Broadridge reported revenues of $2.07 billion, up 6.2% year on year, in line with analysts’ expectations. It was a slower quarter as it posted revenue guidance for next quarter meeting analysts’ expectations.
As expected, the stock is down 5% since the results and currently trades at $236.
Read our full analysis of Broadridge’s results here.
SS&C (NASDAQ:SSNC)
Founded in 1986 as a bridge between technology and financial services, SS&C Technologies (NASDAQ:SSNC) provides software and software-enabled services that help financial firms and healthcare organizations automate complex business processes.
SS&C reported revenues of $1.54 billion, up 5.9% year on year. This number topped analysts’ expectations by 1.5%. Overall, it was a satisfactory quarter as it also logged a decent beat of analysts’ full-year EPS guidance estimates.
The stock is up 4.4% since reporting and currently trades at $87.32.
Read our full, actionable report on SS&C here, it’s free for active Edge members.
TransUnion (NYSE:TRU)
One of the three major credit bureaus in the United States alongside Equifax and Experian, TransUnion (NYSE:TRU) is a global information and insights company that provides credit reports, fraud prevention tools, and data analytics to help businesses make decisions and consumers manage their financial health.
TransUnion reported revenues of $1.14 billion, up 9.5% year on year. This result surpassed analysts’ expectations by 3.7%. Taking a step back, it was a mixed quarter as it also produced a beat of analysts’ EPS estimates but full-year EPS guidance in line with analysts’ estimates.
The stock is down 18.5% since reporting and currently trades at $77.

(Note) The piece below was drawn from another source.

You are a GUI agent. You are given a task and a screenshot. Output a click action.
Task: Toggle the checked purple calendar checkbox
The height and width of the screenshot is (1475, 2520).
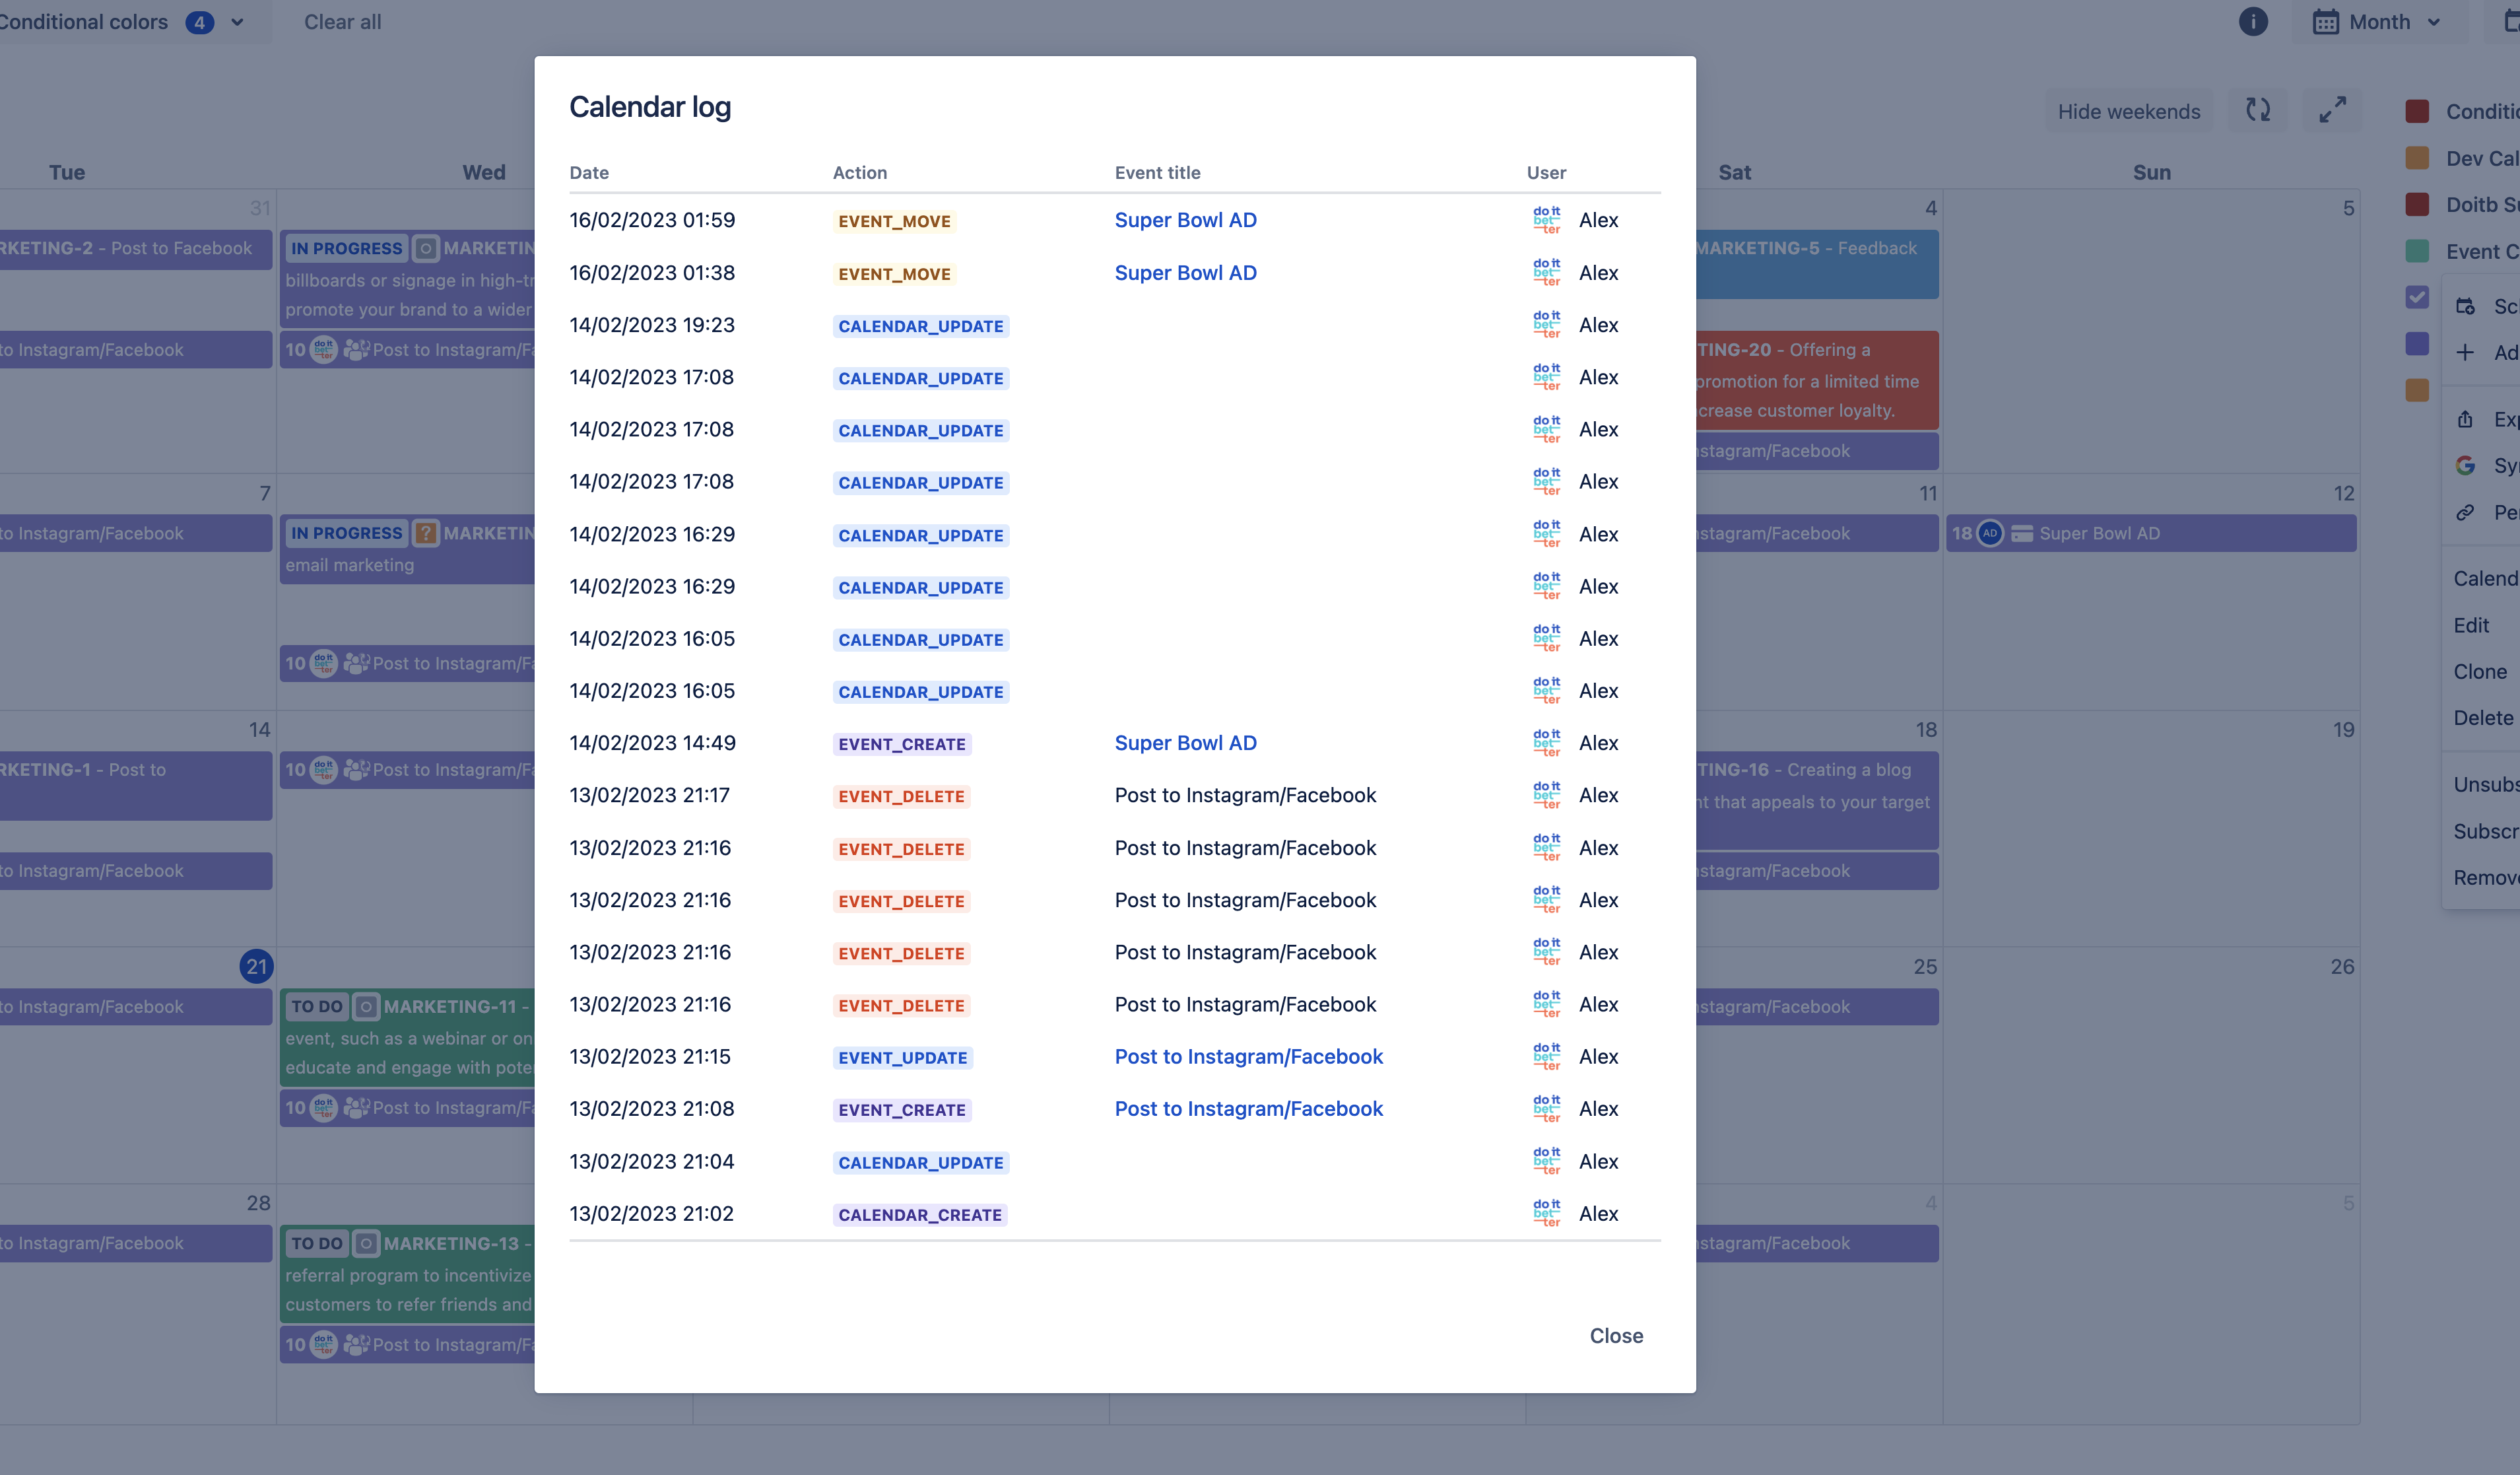tap(2417, 297)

Read our full, actionable report on TransUnion here, it’s free for active Edge members.
Market Update
As a result of the Fed’s rate hikes in 2022 and 2023, inflation has come down from frothy levels post-pandemic. The general rise in the price of goods and services is trending towards the Fed’s 2% goal as of late, which is good news. The higher rates that fought inflation also didn't slow economic activity enough to catalyze a recession. So far, soft landing. This, combined with recent rate cuts (half a percent in September 2024 and a quarter percent in November 2024) have led to strong stock market performance in 2024. The icing on the cake for 2024 returns was Donald Trump’s victory in the U.S. Presidential Election in early November, sending major indices to all-time highs in the week following the election. Still, debates around the health of the economy and the impact of potential tariffs and corporate tax cuts remain, leaving much uncertainty around 2025.